A prominent union official has accused Bord na Mona management of having no interest in finding new roles for workers set to lose their jobs
The ESB last month announced it would close peat-burning power stations in Shannonbridge, Co Offaly, and Lanesborough, Co Longford, after it failed to secure permission to switch them to biomass power stations.
The decision to close the plants is expected to affect up to 80 jobs in the area, while a further 1,000 Bord na Mona workers who rely on the plants will also be potentially impacted.
The Government recently announced the creation of a six million euro Just Transition fund for the Midlands to combat the job losses.
The funding will support retraining and re-skilling initiatives for workers to find jobs in retrofitting and assist communities and businesses in the area to adjust to low-carbon transition to help create hundreds of jobs to replace those that are lost.
Irish Congress of Trade Unions (Ictu) general secretary Patricia King accused Bord na Mona management of refusing to engage with the union as the company undergoes radical change and of refusing to attend a forum to establish what workers will do next.
It is important to understand that workers and communities across the energy generation sector are being asked to sacrifice their livelihoods, for the greater good of future generations.Patricia King
“We need to get to a place where we can identify the future work available and Bord na Mona management have consistently refused to take part,” she told an Oireachtas Committee on Climate on Wednesday.
“They won’t convene a forum and they have taken a very narrow view.

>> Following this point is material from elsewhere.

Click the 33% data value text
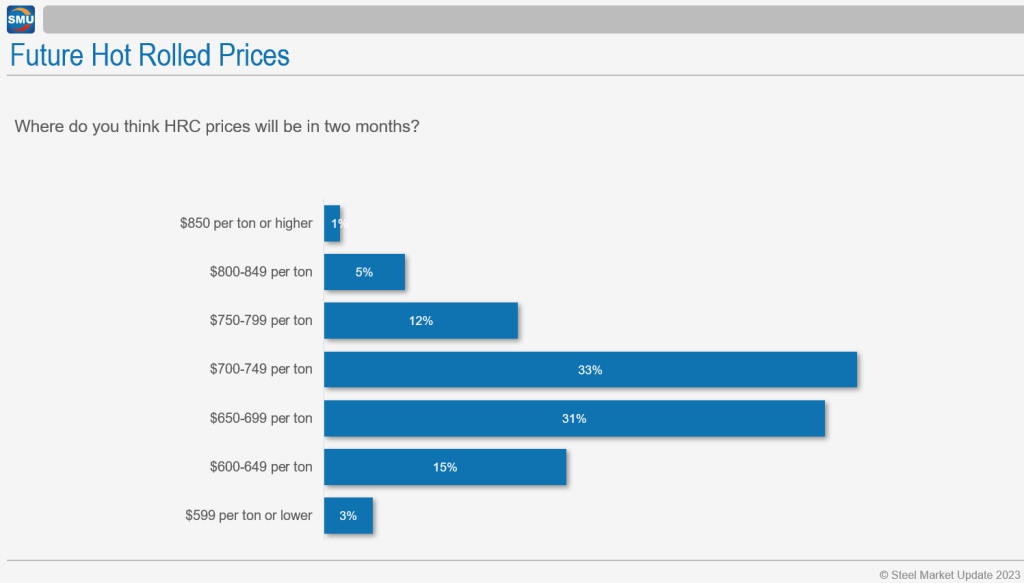This screenshot has width=1024, height=583. (x=590, y=370)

My own belief and judgment now at this stage is that Bord na Mona are on a campaign.
“They have no interest in re-jobbing (sic) anybody. They show no signs of having any dialogue about the future of their workforce.
“These are very serious things that I’m saying, but I’m saying them because I have lots of evidence and very good reason to say it,” she said.

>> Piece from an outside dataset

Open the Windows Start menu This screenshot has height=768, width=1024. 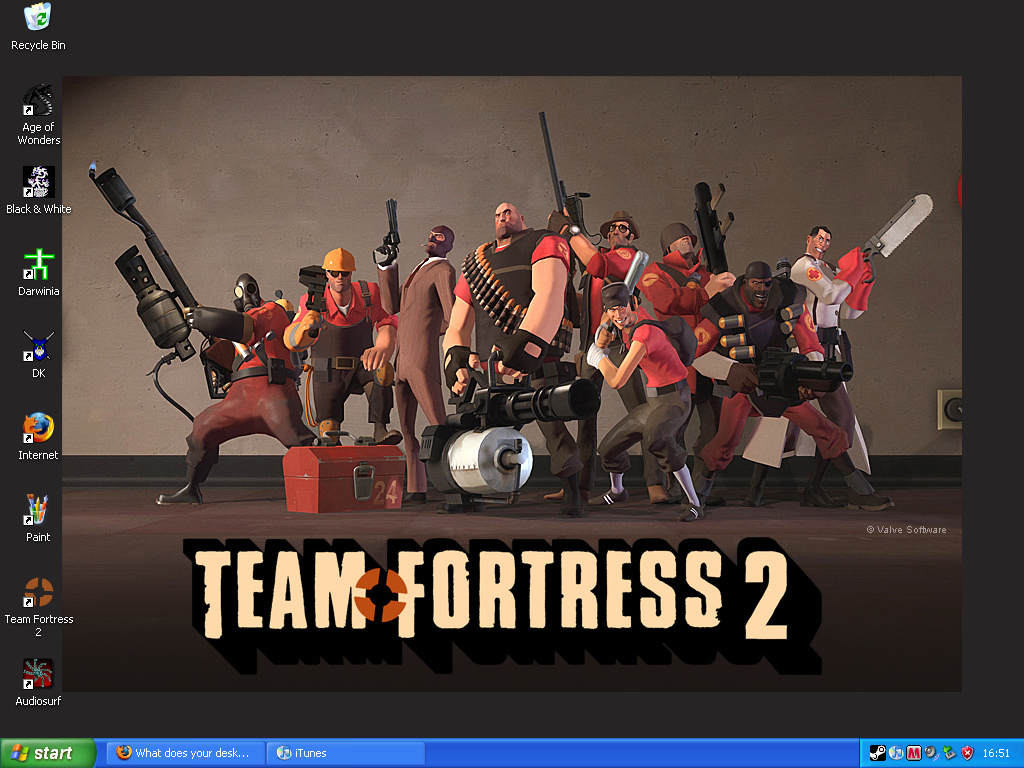(x=48, y=753)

Ms King accused Bord na Mona management of wanting to get rid of unions.
“They wanted to de-unionise (sic) the place. They want to have little engagement, let people out and then decide what rate to pay for any future jobs,” she said.
“Here we are with all of these people who are about to lose their jobs and all of the things that should be happening, and the Bord na Mona management are absolutely point blank refusing to engage in anything,” she said.
“It is important to understand that workers and communities across the energy generation sector are being asked to sacrifice their livelihoods, for the greater good of future generations. That creates a moral and social imperative for policymakers to ensure that they do not become the collateral damage of decisions taken at a distance,” she said.
Ms King said Bord na Mona and the Midlands will serve as a litmus test for Ireland’s transition to a low carbon economy.
“If workers and their communities are abandoned to the market, then support for the process will evaporate and opposition will grow,” she said.
Bord na Mona chief executive Tom Donnellan said the company was embarking on a transition phase towards becoming a leading provider of renewable energy in Ireland by 2026 and would bring forward an end to energy peat.
He said they are developing new businesses “to support the low carbon economy”, and Bord na Mona has identified potential to create up to 500 jobs across the Midlands in the medium term.